- _Objective_
Format the records as a JSON list of strings, one string per line, with blank lines omitted. Begin at the line containing "How do I perform: Click the Select" and continue through the line containing "Action: pyautogui.click(x=985, y=672)", including only those lines.

- _Dataset extract_
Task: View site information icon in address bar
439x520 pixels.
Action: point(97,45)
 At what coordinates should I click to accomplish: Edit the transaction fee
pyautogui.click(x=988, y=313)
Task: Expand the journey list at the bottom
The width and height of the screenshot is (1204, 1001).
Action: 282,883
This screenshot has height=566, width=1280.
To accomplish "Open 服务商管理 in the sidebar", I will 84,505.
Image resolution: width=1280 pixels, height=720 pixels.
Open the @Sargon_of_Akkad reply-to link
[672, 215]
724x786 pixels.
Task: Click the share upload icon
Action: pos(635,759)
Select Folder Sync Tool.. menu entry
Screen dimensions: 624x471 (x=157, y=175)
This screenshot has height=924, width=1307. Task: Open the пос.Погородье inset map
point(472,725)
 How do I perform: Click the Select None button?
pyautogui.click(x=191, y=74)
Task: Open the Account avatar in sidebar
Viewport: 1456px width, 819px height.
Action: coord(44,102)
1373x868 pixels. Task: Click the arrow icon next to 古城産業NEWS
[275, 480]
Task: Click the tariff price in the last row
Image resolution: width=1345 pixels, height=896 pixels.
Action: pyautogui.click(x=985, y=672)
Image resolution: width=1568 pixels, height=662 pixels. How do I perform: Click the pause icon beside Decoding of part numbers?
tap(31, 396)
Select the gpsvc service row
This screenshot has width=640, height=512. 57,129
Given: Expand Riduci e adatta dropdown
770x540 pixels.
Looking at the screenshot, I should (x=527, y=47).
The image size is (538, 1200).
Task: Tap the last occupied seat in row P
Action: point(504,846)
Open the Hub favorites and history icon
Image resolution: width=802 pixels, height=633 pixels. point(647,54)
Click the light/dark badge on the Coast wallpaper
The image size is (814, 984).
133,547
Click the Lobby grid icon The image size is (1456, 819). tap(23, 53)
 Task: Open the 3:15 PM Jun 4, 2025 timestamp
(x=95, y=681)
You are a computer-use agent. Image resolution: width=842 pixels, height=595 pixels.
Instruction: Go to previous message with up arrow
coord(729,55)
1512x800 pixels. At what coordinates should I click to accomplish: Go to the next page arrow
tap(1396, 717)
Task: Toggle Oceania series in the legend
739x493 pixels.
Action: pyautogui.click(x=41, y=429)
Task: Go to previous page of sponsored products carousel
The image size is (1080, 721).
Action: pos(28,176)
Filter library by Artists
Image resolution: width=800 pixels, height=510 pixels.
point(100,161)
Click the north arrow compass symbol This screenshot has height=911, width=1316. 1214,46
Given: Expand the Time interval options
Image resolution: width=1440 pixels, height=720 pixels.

- _Solution for this problem_
[
  " How do I perform: Click the Select None button?",
  "pyautogui.click(x=191, y=74)",
  "Task: Open the Account avatar in sidebar",
  "Viewport: 1456px width, 819px height.",
  "Action: coord(44,102)",
  "1373x868 pixels. Task: Click the arrow icon next to 古城産業NEWS",
  "[275, 480]",
  "Task: Click the tariff price in the last row",
  "Image resolution: width=1345 pixels, height=896 pixels.",
  "Action: pyautogui.click(x=985, y=672)"
]